What the exercise asks >> Turn the rows between the one containing "новости (255, 1119)" and the one containing "tvspb.ru (122, 568)", inclusive, into a JSON list of strings, with one string per row and blank lines left out.

Provided records >>
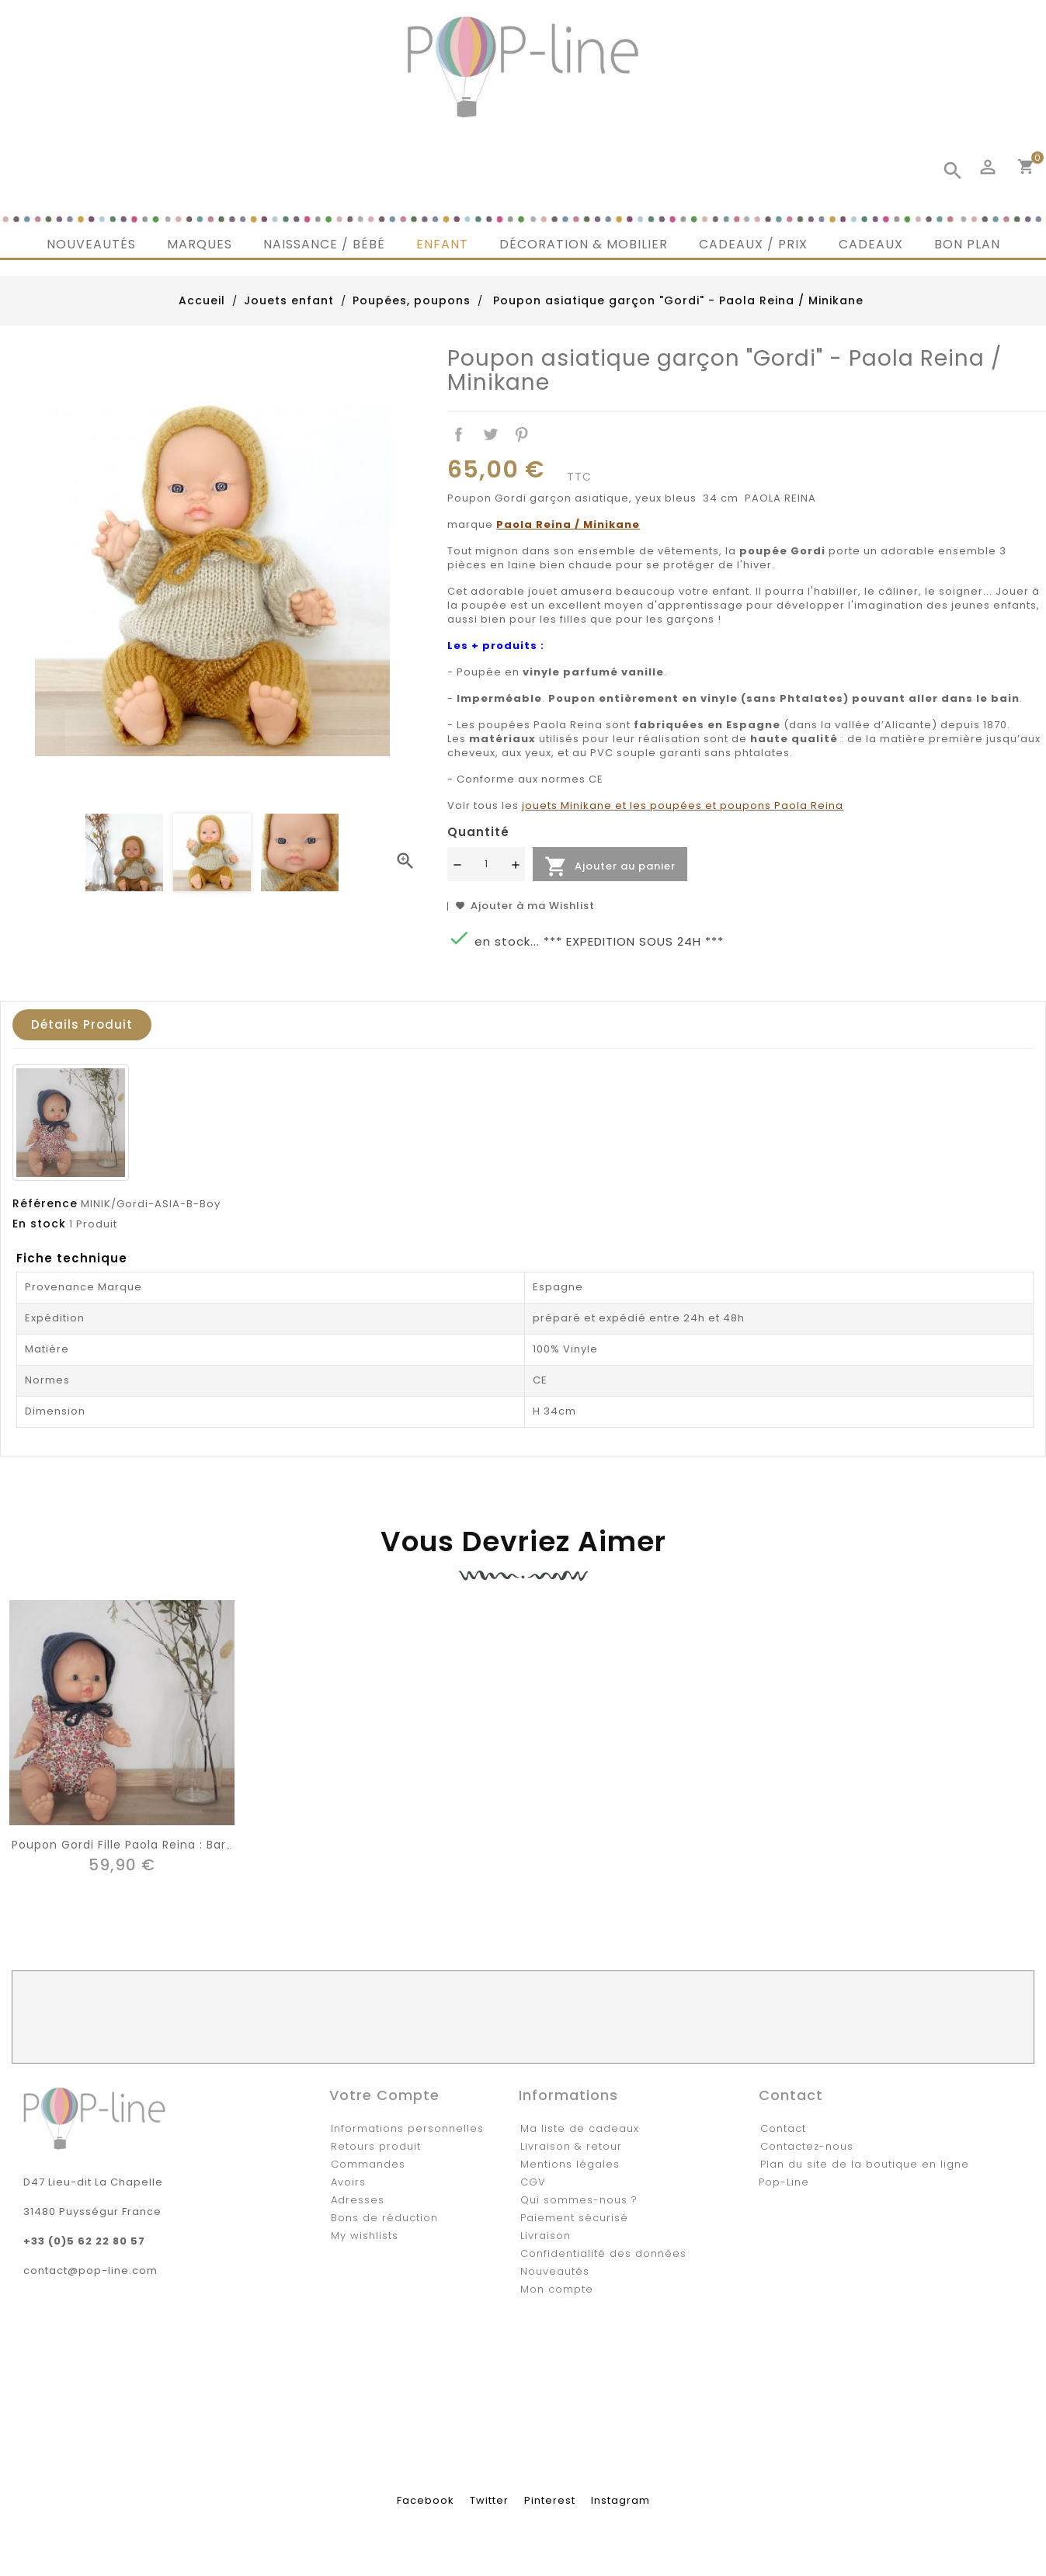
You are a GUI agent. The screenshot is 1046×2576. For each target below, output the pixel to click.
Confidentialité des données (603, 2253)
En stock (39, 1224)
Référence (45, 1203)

==

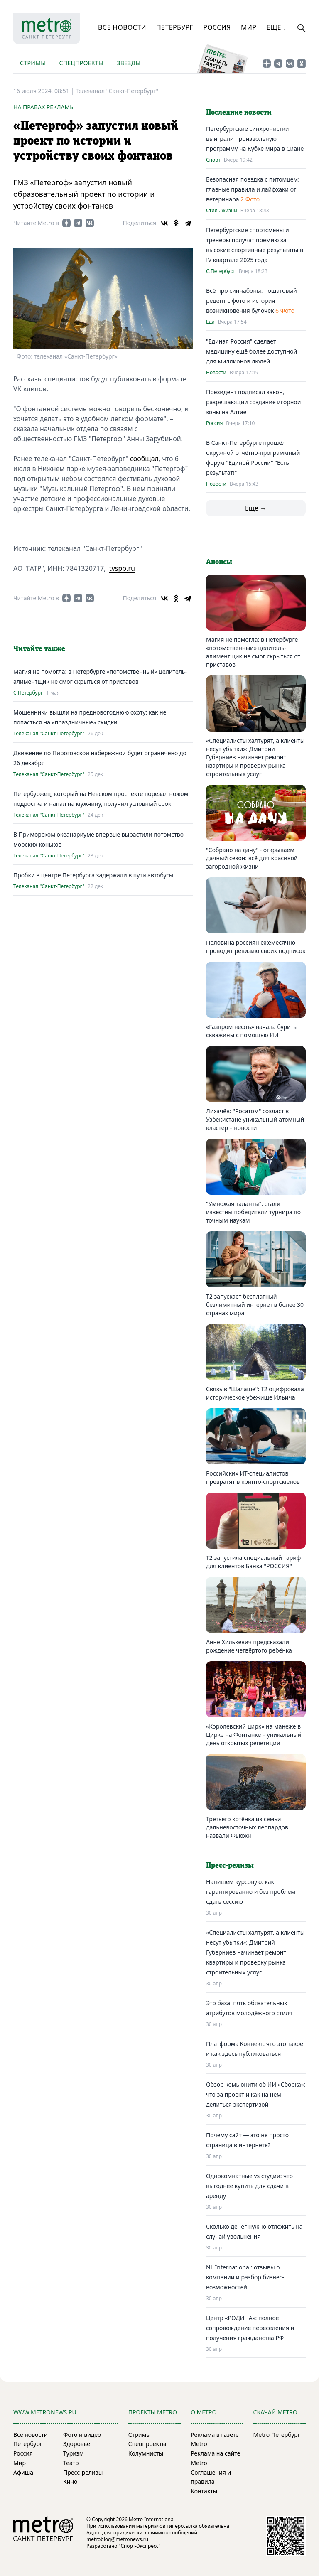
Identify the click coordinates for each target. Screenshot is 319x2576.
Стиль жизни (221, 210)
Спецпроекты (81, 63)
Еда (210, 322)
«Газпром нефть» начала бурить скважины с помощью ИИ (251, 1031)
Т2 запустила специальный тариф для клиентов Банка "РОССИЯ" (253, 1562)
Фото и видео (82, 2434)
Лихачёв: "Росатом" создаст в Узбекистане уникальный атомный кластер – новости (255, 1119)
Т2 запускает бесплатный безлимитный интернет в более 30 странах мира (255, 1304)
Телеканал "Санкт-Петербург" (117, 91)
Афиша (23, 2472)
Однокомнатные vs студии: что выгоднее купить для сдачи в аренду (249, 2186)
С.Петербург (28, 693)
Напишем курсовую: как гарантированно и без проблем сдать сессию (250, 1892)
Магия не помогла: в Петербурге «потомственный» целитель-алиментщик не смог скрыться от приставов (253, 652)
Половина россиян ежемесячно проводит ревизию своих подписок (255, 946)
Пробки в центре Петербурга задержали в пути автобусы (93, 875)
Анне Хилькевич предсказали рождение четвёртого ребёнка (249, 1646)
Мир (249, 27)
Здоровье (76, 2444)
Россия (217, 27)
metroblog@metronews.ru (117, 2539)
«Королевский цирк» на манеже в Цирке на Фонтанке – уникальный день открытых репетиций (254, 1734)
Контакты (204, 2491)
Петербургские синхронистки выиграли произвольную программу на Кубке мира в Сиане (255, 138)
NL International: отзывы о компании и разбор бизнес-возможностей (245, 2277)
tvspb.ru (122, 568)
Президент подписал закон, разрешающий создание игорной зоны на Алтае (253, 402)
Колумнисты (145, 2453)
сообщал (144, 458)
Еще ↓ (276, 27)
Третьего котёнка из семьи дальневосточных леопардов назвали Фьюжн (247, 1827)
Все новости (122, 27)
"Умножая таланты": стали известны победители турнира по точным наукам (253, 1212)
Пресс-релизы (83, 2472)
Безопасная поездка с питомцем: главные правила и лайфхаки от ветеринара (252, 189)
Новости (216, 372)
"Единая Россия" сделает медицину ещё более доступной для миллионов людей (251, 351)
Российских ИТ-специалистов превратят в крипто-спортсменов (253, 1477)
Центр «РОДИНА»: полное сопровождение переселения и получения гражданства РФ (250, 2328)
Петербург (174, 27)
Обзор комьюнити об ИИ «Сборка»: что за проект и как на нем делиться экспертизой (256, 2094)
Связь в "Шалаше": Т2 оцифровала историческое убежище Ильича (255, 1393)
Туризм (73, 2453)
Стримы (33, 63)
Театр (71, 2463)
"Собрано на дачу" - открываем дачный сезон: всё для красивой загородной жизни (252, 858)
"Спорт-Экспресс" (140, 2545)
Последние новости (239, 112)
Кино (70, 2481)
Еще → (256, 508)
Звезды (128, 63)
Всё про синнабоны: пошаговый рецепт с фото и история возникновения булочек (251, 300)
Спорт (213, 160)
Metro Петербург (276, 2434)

Final result >>
[
  "Лихачёв: \"Росатом\" создаст в Узбекистане уникальный атомный кластер – новости (255, 1119)",
  "Т2 запускает бесплатный безлимитный интернет в более 30 странах мира (255, 1304)",
  "Телеканал \"Санкт-Петербург\" (117, 91)",
  "Афиша (23, 2472)",
  "Однокомнатные vs студии: что выгоднее купить для сдачи в аренду (249, 2186)",
  "С.Петербург (28, 693)",
  "Напишем курсовую: как гарантированно и без проблем сдать сессию (250, 1892)",
  "Магия не помогла: в Петербурге «потомственный» целитель-алиментщик не смог скрыться от приставов (253, 652)",
  "Половина россиян ежемесячно проводит ревизию своих подписок (255, 946)",
  "Пробки в центре Петербурга задержали в пути автобусы (93, 875)",
  "Анне Хилькевич предсказали рождение четвёртого ребёнка (249, 1646)",
  "Мир (249, 27)",
  "Здоровье (76, 2444)",
  "Россия (217, 27)",
  "metroblog@metronews.ru (117, 2539)",
  "«Королевский цирк» на манеже в Цирке на Фонтанке – уникальный день открытых репетиций (254, 1734)",
  "Контакты (204, 2491)",
  "Петербургские синхронистки выиграли произвольную программу на Кубке мира в Сиане (255, 138)",
  "NL International: отзывы о компании и разбор бизнес-возможностей (245, 2277)",
  "tvspb.ru (122, 568)"
]